The real crunch will come when Mitterrand proves incapable, in a crisis-ridden world, of delivering his promises, and seeks the support of the workers’ organisations for a policy of austerity. That will be the point at which the right – probably led by Chirac – will be able to start making a comeback. Then it will be a question of whether there is any force in the working-class able to resist demoralisation and a drift to the right. Otherwise Mitterrand is all too likely to act out a Wilson-Callaghan scenario – social contract followed by return of the right.
In the short term the election has been a shot in the arm for the revolutionary left. So much had been invested in the electoral perspective that a win for Giscard would have certainly led to colossal demoralisation.

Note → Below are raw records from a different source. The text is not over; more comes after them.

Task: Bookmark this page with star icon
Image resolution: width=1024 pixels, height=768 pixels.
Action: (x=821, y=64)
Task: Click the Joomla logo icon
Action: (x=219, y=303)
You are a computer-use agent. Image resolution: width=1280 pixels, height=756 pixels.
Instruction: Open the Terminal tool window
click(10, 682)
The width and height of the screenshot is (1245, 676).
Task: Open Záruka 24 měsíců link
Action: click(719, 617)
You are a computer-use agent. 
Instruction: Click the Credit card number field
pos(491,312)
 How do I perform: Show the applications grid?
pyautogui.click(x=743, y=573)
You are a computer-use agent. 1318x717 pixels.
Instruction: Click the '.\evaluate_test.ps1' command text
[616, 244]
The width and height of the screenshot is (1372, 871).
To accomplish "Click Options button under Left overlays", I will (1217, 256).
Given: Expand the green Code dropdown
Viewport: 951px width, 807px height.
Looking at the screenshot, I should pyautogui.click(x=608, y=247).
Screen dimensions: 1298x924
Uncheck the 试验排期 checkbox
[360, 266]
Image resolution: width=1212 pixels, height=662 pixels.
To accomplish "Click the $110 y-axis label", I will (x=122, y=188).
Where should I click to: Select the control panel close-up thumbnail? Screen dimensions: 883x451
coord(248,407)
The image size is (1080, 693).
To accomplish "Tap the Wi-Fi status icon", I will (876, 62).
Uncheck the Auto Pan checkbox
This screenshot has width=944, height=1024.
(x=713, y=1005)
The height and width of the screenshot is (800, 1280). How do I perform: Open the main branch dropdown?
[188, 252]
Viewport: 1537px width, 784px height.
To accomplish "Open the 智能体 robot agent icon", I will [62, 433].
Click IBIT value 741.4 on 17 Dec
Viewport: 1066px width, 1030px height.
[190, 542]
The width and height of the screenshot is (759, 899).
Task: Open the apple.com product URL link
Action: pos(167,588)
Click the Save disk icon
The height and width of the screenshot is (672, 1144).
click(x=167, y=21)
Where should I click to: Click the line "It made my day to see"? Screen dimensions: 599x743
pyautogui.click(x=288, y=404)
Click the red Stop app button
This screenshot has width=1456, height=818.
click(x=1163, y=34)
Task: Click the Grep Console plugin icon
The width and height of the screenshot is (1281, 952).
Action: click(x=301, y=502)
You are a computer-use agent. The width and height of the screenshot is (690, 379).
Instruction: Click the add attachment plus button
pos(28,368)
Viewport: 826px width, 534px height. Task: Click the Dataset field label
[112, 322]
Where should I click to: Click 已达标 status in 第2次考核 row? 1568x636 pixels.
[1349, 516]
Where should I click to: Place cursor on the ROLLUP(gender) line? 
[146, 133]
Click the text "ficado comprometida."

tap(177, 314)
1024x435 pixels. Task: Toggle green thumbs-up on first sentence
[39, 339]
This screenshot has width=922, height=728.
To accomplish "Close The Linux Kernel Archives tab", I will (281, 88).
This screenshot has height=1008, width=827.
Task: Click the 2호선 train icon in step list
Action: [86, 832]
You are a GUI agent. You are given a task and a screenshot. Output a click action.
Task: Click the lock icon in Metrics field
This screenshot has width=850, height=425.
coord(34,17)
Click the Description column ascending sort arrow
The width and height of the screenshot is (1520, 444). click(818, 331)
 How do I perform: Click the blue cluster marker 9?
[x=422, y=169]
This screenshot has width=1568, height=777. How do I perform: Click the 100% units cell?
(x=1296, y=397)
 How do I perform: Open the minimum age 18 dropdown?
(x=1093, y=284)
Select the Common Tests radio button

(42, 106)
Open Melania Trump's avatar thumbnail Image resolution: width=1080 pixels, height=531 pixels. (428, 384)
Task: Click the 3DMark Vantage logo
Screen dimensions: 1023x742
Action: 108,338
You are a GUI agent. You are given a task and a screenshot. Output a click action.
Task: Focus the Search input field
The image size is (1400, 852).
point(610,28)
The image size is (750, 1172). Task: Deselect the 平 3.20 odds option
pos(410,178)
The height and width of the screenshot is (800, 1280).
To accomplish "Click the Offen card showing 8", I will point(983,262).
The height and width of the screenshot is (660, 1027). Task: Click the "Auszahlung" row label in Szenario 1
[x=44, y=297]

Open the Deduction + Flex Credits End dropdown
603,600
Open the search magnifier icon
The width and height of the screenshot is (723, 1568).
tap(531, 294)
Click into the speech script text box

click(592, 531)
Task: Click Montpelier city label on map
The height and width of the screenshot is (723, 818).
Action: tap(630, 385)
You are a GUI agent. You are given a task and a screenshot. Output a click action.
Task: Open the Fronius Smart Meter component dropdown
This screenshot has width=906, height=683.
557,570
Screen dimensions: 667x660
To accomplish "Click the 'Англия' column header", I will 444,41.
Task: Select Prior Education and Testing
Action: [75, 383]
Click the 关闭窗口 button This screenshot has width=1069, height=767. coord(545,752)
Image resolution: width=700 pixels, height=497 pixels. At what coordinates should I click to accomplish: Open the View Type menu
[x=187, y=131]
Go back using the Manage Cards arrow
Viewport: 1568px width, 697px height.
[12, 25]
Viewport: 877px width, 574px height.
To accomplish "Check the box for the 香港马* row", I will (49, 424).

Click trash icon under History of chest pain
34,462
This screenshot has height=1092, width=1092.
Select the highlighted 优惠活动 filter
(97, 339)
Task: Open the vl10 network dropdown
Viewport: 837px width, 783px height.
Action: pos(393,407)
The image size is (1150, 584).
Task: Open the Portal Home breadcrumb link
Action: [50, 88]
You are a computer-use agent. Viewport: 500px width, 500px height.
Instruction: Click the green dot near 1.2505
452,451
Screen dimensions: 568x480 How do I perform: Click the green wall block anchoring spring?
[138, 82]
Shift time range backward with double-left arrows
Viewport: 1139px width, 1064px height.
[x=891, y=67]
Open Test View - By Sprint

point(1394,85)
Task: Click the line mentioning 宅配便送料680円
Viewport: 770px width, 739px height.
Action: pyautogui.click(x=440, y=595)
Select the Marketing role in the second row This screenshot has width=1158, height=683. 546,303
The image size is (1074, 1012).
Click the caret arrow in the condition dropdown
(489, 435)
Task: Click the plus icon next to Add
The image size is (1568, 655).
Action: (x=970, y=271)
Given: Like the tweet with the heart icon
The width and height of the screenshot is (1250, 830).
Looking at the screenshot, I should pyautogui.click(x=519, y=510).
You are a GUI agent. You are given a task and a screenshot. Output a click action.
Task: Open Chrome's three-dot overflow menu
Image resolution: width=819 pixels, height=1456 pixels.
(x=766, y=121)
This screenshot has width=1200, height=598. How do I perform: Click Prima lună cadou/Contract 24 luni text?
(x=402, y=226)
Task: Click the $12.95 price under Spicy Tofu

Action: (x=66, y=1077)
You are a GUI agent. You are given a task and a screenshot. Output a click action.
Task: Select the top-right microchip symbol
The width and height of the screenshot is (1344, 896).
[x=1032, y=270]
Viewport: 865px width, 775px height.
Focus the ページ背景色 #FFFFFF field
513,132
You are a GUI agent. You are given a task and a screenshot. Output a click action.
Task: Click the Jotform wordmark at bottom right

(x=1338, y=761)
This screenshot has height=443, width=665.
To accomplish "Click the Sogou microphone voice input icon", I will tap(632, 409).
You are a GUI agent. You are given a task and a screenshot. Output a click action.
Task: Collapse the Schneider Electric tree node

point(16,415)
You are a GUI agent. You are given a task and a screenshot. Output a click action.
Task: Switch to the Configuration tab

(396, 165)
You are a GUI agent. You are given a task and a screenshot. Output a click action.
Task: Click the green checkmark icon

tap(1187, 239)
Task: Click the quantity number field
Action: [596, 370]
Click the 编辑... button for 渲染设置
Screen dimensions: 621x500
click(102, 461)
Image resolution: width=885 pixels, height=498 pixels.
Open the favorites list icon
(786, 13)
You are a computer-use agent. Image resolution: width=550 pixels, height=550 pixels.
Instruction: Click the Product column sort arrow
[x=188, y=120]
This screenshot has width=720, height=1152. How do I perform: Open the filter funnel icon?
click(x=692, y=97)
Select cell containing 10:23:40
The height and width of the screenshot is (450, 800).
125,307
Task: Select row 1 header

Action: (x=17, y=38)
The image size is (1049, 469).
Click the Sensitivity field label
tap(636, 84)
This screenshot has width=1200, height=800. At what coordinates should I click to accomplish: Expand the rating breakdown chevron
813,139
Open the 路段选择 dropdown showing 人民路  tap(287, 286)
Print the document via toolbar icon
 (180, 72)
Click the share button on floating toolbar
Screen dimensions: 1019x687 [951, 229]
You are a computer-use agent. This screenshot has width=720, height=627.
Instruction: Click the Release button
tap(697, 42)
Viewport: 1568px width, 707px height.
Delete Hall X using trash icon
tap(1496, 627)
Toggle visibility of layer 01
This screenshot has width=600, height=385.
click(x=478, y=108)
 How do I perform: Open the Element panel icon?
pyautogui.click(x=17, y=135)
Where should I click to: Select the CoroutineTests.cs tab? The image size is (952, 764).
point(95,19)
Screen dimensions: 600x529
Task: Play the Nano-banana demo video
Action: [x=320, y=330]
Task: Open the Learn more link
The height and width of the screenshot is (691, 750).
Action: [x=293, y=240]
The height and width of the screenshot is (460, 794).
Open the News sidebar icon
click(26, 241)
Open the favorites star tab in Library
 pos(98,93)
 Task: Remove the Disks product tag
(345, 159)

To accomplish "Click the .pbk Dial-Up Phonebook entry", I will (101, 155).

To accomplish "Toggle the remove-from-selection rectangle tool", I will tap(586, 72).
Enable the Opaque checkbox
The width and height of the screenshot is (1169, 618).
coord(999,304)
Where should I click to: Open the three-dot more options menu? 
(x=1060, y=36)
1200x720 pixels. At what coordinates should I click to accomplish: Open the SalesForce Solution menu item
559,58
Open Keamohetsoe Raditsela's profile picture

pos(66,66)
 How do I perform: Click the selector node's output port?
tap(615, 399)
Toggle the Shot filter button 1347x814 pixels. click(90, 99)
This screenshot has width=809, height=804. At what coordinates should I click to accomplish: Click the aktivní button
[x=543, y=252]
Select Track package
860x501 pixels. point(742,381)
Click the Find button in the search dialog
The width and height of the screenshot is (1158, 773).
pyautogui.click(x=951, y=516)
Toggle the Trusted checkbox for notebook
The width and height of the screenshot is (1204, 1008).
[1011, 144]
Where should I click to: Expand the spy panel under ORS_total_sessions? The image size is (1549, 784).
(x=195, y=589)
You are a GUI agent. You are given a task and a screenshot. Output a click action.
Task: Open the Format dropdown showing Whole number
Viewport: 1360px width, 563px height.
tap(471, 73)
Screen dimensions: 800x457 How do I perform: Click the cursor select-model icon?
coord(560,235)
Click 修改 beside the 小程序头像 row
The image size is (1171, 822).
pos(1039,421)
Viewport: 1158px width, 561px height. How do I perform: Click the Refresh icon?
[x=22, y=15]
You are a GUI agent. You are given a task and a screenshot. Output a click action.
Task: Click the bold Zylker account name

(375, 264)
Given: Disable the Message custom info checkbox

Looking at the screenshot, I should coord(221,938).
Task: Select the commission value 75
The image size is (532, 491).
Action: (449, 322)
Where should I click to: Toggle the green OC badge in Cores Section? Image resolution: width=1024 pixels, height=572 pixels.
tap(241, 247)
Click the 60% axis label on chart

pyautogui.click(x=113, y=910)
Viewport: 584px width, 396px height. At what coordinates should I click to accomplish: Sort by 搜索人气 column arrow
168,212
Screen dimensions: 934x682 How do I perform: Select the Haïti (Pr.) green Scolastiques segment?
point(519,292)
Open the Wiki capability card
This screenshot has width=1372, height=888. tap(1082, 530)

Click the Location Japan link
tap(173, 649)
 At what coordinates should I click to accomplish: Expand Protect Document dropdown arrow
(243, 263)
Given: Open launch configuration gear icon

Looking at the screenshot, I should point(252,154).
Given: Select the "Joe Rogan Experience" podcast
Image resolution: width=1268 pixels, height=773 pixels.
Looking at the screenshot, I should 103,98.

But all sections of the left will have to break with the political habits acquired in the pre-election period. Thus the LCR (Fourth International) have devoted so much attention to calling for left unity to defeat Giscard that they have run the risk of seeming to be cheer-leaders for Mitterrand. The danger is that they will now get caught up in metaphysical abstractions about whether Mitterrand has capitalist ministers or not, instead of preparing to lead a real fight. As for Lutte Ouvrière, they have devoted themselves almost exclusively to pure propaganda; ceaselessly proclaiming that the workers must rely on their own struggles, they never explain how such struggles can be organised.
The next period will be more testing for the revolutionary left than any in the last decade. If they do not rise to the challenge, then 1981 will go down with 1936, 1944 and 1968 in the catalogue of missed opportunities.